Going forward, I suspect that India will likely wait for a new prime minister to emerge in Canada. This is not an endorsement or a criticism of the current prime minister. Rather, a comment on how I think not only India but perhaps China as well views the current Canadian prime minister. For New Delhi and Beijing, Trudeau’s values-based foreign policy not nuanced enough in terms of understanding the region’s dynamics.

Without strong relations with India, Canada will face difficulty in terms of its realising its Canadian Indo Pacific strategy, a trade agreement to help selectively divided diversify away from China and to embed itself into the region through participating in mini-lateral cooperative units, whether it’s the Quad or otherwise.


Some argue that Canada’s hostile policy toward India will not help Western efforts to contain China’s hegemonic ambitions in Asia. From a geopolitical standpoint, how do you see the repercussions of this situation?

Canada is not a bulk word in terms of dealing with Chinese hegemonic ambitions in the Indo-Pacific. It is a small country of 40 million people that does not have the resources or the capabilities to provide substantial help to push back against Chinese assertive behavior within the region.

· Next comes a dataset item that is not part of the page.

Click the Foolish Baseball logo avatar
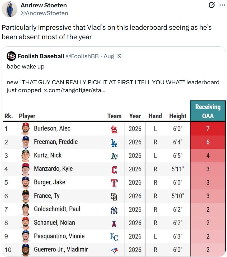The image size is (227, 257). 11,56
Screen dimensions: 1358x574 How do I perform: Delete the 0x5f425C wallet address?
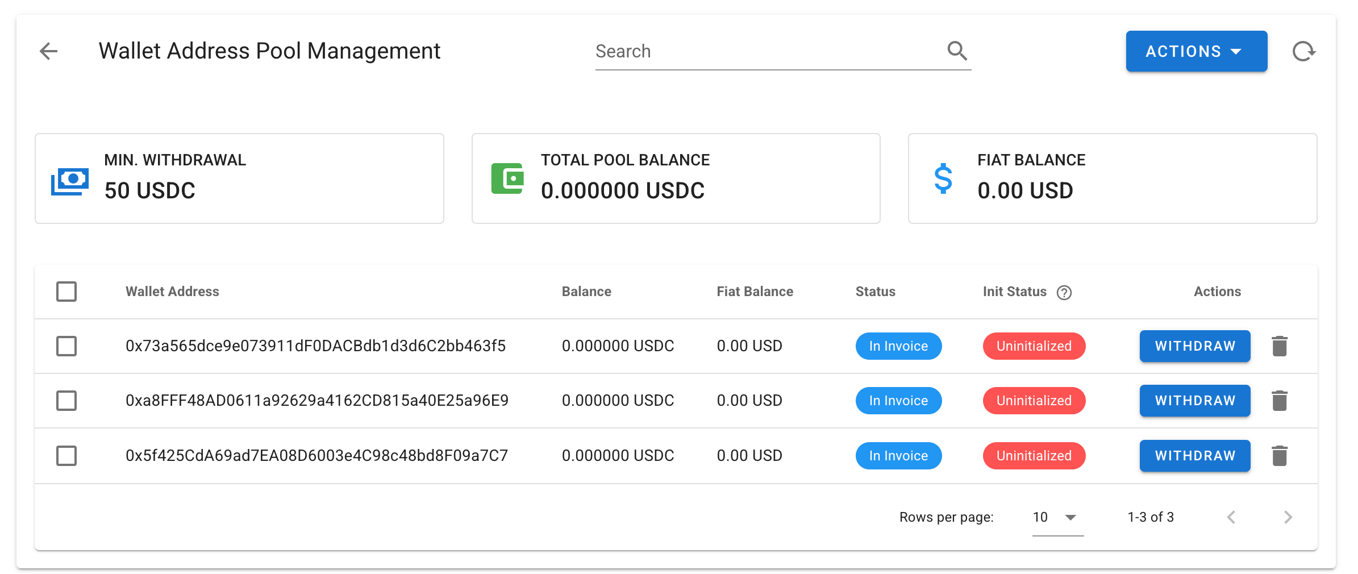click(x=1279, y=456)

But that being said, Canada’s diplomatic footprint, its trade relations within the region and its ability to be an energy critical mineral and agricultural superpower mean that it has some comparative advantages that if deployed in an appropriate manner would bring benefit to any kind of arrangement that tries to constrain China’s behaviour.


Given this situation, Trudeau’s administration struggles to balance its domestic political agenda and foreign policy objectives. As a foreign policy expert, what is your observation on this?

I think that domestic politics informs the Trudeau government’s foreign policy, in particular, its Canadian Indo-Pacific strategy. This, while admirable in many ways, is highly problematic. The focus of Canada’s Indo-Pacific strategy in particular many of the progressive aspects of the foreign foreign policy really don’t match the region’s needs, interests, or dynamics.

A value-laden approach to Indo-Pacific engagement is bound to fail.
An interest-based approach to Indo-Pacific engagement will likely create more partners, be more inclusive and help shape the region’s rules and norms. In a way that benefits Canada’s national interests.

Lastly, I think it is highly problematic that Canada was used to advocate for a separate homeland, especially if it was done through supporting violence. This is terrorism and is not acceptable and while Canada celebrates and protects freedom of speech which I support, I don’t support instigating violence abroad for the purpose of independence if this was indeed the case.



Stephen Nagy is a Professor at the Department of Politics and International Studies at the International Christian University (ICU) in Tokyo. He is an expert on the political, economic, and security dynamics in the region, especially regarding China and Japan and the broader region.

Concurrently, he is a senior research fellow of Macdonald-Laurier Institute (MLI) a leading Canadian think tank based in Ottawa and the Canadian Global Affairs Institute (CGAI) and a Visiting Fellow with the Japan Institute for International Affairs (JIIA).